#### Task item:
Each record below gets repeated exactly, and pictures stay out of the copy.

[Collected data entries]
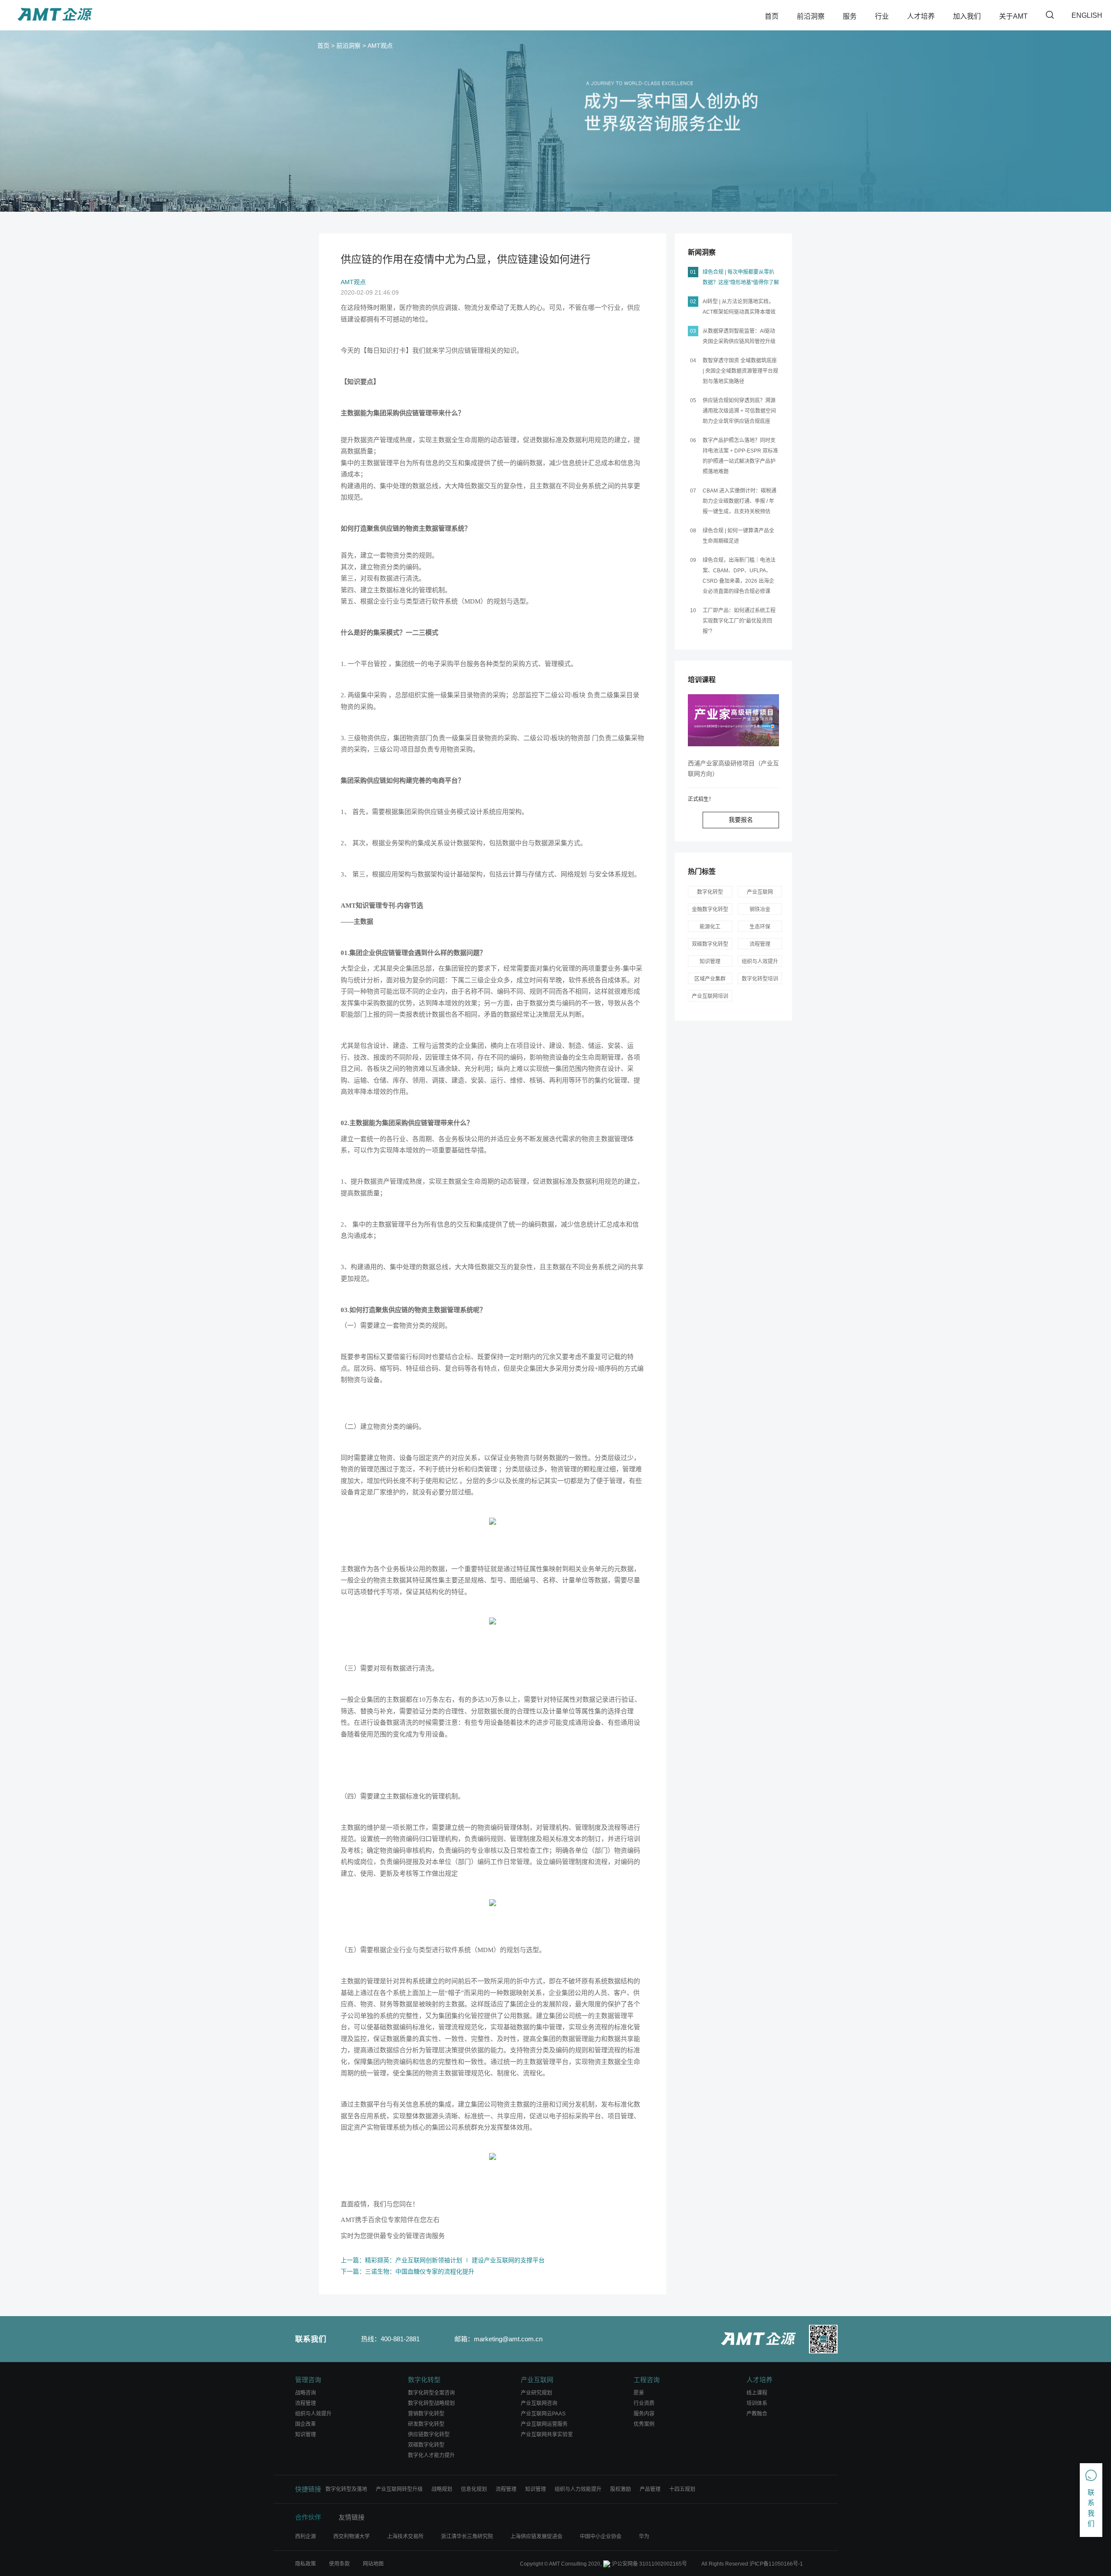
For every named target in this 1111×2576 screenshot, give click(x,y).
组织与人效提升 (760, 961)
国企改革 (305, 2424)
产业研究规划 (536, 2393)
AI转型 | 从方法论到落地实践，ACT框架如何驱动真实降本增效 (739, 307)
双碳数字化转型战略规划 (710, 945)
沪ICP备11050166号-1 (776, 2564)
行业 (882, 16)
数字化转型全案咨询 (431, 2393)
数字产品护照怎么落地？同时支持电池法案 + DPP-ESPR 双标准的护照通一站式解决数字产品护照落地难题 (740, 456)
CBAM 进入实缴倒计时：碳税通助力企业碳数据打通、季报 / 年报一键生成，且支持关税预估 (739, 501)
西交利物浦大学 (351, 2536)
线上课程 (756, 2393)
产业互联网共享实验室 (547, 2435)
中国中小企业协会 (600, 2536)
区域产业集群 (710, 979)
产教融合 (756, 2414)
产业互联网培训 (710, 996)
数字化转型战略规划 (431, 2403)
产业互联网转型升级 (399, 2489)
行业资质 (644, 2403)
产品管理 (650, 2489)
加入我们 (967, 16)
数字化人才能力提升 (431, 2455)
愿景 (639, 2393)
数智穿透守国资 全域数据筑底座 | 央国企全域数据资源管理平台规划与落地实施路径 (740, 371)
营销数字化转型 (426, 2414)
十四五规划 (682, 2489)
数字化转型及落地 (346, 2489)
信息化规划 (474, 2489)
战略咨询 (305, 2393)
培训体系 (756, 2403)
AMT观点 (380, 45)
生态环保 (759, 927)
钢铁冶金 (759, 909)
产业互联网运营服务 (544, 2424)
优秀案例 (644, 2424)
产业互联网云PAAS (543, 2414)
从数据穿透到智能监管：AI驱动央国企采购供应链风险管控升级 (739, 336)
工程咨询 (647, 2379)
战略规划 (441, 2489)
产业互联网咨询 (539, 2403)
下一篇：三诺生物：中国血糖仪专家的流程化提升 (407, 2271)
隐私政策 (305, 2564)
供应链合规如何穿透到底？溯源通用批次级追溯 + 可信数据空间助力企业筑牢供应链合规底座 (739, 410)
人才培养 (921, 16)
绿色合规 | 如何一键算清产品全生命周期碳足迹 (738, 536)
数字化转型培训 (760, 979)
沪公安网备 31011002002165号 (649, 2564)
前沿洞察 (811, 16)
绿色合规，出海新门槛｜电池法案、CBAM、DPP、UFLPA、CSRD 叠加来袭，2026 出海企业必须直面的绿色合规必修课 (739, 575)
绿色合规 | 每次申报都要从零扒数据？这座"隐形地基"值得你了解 (741, 277)
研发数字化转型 (426, 2424)
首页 (772, 16)
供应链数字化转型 (429, 2435)
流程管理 (759, 944)
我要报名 (741, 819)
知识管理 (710, 961)
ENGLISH (1087, 15)
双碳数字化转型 (426, 2445)
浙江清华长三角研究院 (467, 2536)
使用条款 (339, 2564)
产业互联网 (760, 892)
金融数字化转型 (710, 909)
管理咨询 (308, 2379)
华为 (644, 2536)
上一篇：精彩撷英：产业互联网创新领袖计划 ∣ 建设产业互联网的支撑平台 (443, 2260)
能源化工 (710, 927)
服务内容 (644, 2414)
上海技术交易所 (405, 2536)
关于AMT (1013, 16)
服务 (850, 16)
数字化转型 (710, 892)
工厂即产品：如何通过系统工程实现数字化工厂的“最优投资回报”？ (739, 620)
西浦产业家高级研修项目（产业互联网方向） (733, 768)
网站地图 (373, 2564)
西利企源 (305, 2536)
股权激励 (620, 2489)
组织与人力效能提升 (578, 2489)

#### Answer section:
For every named target in this 1111×2576 screenshot, give click(x,y).
组织与人效提升 (760, 961)
国企改革 (305, 2424)
产业研究规划 (536, 2393)
AI转型 | 从方法论到落地实践，ACT框架如何驱动真实降本增效 (739, 307)
双碳数字化转型战略规划 (710, 945)
沪ICP备11050166号-1 (776, 2564)
行业 (882, 16)
数字化转型全案咨询 (431, 2393)
数字产品护照怎么落地？同时支持电池法案 + DPP-ESPR 双标准的护照通一站式解决数字产品护照落地难题 (740, 456)
CBAM 进入实缴倒计时：碳税通助力企业碳数据打通、季报 / 年报一键生成，且支持关税预估 (739, 501)
西交利物浦大学 (351, 2536)
线上课程 (756, 2393)
产业互联网共享实验室 (547, 2435)
中国中小企业协会 (600, 2536)
区域产业集群 (710, 979)
产教融合 (756, 2414)
产业互联网培训 (710, 996)
数字化转型战略规划 (431, 2403)
产业互联网转型升级 (399, 2489)
行业资质 (644, 2403)
产品管理 (650, 2489)
加入我们 (967, 16)
数字化人才能力提升 (431, 2455)
愿景 (639, 2393)
数智穿透守国资 全域数据筑底座 | 央国企全域数据资源管理平台规划与落地实施路径 (740, 371)
营销数字化转型 (426, 2414)
十四五规划 (682, 2489)
数字化转型及落地 (346, 2489)
信息化规划 (474, 2489)
战略咨询 (305, 2393)
培训体系 (756, 2403)
AMT观点 (380, 45)
生态环保 (759, 927)
钢铁冶金 (759, 909)
产业互联网运营服务 (544, 2424)
优秀案例 (644, 2424)
产业互联网云PAAS (543, 2414)
从数据穿透到智能监管：AI驱动央国企采购供应链风险管控升级 (739, 336)
工程咨询 (647, 2379)
战略规划 (441, 2489)
产业互联网咨询 (539, 2403)
下一篇：三诺生物：中国血糖仪专家的流程化提升 (407, 2271)
隐私政策 (305, 2564)
供应链合规如何穿透到底？溯源通用批次级追溯 + 可信数据空间助力企业筑牢供应链合规底座 (739, 410)
人才培养 (921, 16)
绿色合规 | 如何一键算清产品全生命周期碳足迹 (738, 536)
数字化转型培训 (760, 979)
沪公安网备 31011002002165号 (649, 2564)
前沿洞察 (811, 16)
绿色合规，出海新门槛｜电池法案、CBAM、DPP、UFLPA、CSRD 叠加来袭，2026 出海企业必须直面的绿色合规必修课 (739, 575)
绿色合规 | 每次申报都要从零扒数据？这座"隐形地基"值得你了解 (741, 277)
研发数字化转型 (426, 2424)
首页 (772, 16)
供应链数字化转型 (429, 2435)
流程管理 (759, 944)
我要报名 (741, 819)
知识管理 (710, 961)
ENGLISH (1087, 15)
双碳数字化转型 (426, 2445)
浙江清华长三角研究院 (467, 2536)
使用条款 (339, 2564)
产业互联网 (760, 892)
金融数字化转型 (710, 909)
管理咨询 (308, 2379)
华为 (644, 2536)
上一篇：精彩撷英：产业互联网创新领袖计划 ∣ 建设产业互联网的支撑平台 (443, 2260)
能源化工 (710, 927)
服务内容 (644, 2414)
上海技术交易所 (405, 2536)
关于AMT (1013, 16)
服务 (850, 16)
数字化转型 (710, 892)
工厂即产品：如何通过系统工程实现数字化工厂的“最优投资回报”？ (739, 620)
西浦产业家高级研修项目（产业互联网方向） (733, 768)
网站地图 (373, 2564)
西利企源 (305, 2536)
股权激励 (620, 2489)
组织与人力效能提升 (578, 2489)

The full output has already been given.